## [AIM OF THE TASK]
Rewrite the records starting at "Identify the location of feed." and ending at "center [1092, 581].", substituting "position" for "location" and leaving everything else the same.

## [RECORDS FOR THE TASK]
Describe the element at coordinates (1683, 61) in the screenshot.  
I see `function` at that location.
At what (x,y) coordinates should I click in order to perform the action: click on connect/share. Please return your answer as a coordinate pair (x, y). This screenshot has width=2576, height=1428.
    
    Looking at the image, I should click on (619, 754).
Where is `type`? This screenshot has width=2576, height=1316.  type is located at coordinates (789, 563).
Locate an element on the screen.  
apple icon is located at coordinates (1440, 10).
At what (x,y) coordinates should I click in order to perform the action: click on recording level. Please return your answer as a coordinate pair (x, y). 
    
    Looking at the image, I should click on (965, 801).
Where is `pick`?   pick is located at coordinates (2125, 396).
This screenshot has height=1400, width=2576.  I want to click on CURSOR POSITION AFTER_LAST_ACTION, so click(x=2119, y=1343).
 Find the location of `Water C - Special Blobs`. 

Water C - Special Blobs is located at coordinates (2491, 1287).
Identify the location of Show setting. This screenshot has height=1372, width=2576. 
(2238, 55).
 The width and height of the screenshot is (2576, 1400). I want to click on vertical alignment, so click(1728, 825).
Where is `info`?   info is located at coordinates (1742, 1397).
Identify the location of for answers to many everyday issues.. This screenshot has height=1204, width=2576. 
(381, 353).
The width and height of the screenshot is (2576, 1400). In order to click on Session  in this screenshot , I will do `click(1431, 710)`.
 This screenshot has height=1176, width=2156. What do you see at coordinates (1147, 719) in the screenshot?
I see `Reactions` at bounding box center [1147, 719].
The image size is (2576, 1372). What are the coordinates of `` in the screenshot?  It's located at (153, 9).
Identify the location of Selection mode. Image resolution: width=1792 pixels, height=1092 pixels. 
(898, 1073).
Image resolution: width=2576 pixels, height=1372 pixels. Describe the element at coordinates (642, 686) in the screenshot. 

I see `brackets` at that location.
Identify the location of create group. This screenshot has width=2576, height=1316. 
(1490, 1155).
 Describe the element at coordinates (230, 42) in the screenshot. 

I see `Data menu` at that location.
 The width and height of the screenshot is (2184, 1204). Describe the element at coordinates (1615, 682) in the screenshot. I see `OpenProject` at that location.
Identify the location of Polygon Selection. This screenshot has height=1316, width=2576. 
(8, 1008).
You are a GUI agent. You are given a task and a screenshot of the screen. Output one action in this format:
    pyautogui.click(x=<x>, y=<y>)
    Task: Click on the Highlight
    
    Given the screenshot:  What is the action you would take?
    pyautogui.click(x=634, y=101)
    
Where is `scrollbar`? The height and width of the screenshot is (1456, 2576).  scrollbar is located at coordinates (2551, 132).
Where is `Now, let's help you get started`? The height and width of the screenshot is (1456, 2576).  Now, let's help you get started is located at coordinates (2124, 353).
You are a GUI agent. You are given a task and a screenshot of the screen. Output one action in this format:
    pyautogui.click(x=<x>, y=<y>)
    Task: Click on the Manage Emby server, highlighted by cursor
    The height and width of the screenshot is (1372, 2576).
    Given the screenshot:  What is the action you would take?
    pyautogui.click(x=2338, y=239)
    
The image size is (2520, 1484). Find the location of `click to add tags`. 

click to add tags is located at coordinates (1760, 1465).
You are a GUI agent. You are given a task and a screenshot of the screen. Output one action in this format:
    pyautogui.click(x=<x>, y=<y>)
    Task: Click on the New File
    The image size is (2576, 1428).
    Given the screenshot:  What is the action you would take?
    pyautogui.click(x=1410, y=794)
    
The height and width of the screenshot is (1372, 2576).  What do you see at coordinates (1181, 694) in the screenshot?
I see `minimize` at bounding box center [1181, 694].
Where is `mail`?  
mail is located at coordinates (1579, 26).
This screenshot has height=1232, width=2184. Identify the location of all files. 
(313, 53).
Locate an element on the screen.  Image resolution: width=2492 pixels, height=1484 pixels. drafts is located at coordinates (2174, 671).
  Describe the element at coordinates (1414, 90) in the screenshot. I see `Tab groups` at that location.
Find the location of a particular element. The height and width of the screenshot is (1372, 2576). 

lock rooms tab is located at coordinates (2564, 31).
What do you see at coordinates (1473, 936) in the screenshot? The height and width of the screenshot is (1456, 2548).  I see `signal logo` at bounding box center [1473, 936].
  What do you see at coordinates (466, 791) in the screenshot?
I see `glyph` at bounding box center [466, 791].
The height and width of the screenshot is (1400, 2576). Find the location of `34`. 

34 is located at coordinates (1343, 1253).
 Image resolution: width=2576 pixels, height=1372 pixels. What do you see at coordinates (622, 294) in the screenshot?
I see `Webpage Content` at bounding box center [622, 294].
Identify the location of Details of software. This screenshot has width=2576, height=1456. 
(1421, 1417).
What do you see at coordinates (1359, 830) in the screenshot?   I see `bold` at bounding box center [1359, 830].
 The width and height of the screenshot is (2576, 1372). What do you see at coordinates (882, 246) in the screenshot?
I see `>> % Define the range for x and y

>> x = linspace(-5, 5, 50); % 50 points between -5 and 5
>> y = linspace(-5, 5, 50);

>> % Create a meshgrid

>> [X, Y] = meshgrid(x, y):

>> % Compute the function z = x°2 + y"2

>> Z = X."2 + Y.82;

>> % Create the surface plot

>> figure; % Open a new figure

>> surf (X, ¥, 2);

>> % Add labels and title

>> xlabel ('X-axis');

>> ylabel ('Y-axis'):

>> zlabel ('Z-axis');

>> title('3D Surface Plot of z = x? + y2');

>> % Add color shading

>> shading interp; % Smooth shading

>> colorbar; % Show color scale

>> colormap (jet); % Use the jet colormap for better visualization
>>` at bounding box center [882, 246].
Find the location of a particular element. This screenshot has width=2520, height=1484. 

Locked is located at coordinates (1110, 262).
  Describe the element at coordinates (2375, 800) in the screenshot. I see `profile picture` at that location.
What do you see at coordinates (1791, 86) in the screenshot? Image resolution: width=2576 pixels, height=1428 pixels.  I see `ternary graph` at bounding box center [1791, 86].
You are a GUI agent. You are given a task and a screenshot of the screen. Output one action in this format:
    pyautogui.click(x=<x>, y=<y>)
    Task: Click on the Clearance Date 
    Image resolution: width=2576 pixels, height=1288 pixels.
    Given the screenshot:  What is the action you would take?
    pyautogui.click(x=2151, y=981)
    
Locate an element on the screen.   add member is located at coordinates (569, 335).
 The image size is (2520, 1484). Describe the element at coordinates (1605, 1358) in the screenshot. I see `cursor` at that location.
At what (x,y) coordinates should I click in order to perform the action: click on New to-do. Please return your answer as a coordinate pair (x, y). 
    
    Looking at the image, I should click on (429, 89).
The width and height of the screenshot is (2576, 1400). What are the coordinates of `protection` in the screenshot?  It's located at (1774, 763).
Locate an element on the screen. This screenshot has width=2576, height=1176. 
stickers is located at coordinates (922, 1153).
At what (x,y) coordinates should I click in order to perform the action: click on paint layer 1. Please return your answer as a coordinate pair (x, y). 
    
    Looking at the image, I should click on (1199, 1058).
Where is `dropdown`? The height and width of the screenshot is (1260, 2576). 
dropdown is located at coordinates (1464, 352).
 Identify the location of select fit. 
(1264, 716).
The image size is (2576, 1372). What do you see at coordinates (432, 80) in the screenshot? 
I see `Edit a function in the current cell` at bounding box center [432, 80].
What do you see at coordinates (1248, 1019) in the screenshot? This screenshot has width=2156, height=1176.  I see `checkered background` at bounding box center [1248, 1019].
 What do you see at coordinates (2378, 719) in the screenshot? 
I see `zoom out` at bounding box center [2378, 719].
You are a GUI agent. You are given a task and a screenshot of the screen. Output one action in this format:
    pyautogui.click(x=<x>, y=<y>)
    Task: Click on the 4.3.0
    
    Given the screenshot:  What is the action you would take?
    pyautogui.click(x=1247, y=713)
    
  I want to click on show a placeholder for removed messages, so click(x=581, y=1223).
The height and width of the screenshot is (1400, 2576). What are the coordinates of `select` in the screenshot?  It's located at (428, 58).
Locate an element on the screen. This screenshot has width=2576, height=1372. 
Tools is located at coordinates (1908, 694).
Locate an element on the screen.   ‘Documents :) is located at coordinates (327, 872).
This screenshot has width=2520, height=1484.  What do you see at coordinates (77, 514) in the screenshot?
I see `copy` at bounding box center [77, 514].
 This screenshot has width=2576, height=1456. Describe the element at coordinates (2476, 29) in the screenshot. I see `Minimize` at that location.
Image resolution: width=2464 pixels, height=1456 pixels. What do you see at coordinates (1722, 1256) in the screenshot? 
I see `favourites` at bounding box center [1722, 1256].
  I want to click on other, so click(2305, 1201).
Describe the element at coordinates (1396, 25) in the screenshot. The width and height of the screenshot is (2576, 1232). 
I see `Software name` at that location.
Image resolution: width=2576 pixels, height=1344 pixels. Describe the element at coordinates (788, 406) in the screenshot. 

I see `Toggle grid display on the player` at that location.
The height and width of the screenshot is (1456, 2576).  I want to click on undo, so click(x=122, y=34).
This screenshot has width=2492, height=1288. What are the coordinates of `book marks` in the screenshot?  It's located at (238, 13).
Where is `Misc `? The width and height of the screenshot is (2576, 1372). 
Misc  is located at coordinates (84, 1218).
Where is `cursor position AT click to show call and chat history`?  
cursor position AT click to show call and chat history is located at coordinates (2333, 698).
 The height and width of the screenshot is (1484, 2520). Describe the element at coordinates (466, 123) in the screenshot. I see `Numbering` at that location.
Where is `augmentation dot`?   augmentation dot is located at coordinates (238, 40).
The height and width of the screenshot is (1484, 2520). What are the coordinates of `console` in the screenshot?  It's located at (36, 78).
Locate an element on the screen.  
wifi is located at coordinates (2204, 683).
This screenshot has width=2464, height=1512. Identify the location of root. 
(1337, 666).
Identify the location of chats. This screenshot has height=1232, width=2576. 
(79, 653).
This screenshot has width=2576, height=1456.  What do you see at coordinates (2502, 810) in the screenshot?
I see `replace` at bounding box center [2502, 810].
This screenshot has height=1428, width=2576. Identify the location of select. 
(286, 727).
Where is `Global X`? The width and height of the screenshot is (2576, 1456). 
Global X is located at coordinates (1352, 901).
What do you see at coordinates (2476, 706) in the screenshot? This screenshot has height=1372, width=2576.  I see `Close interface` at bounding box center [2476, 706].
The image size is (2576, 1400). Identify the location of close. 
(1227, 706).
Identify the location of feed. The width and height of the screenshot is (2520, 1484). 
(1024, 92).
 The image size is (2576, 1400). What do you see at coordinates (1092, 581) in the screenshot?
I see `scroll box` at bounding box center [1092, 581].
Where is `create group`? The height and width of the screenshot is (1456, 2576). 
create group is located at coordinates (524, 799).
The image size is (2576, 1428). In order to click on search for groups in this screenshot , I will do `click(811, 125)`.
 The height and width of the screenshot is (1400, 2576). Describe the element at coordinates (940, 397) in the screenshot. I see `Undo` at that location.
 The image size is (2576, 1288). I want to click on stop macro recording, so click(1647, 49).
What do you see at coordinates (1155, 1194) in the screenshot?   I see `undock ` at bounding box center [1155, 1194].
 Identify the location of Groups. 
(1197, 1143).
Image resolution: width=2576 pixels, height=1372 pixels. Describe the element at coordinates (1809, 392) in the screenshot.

## [FINISHED ANSWER]
Identify the position of feed. The width and height of the screenshot is (2520, 1484). 
(1024, 92).
 The image size is (2576, 1400). What do you see at coordinates (1092, 581) in the screenshot?
I see `scroll box` at bounding box center [1092, 581].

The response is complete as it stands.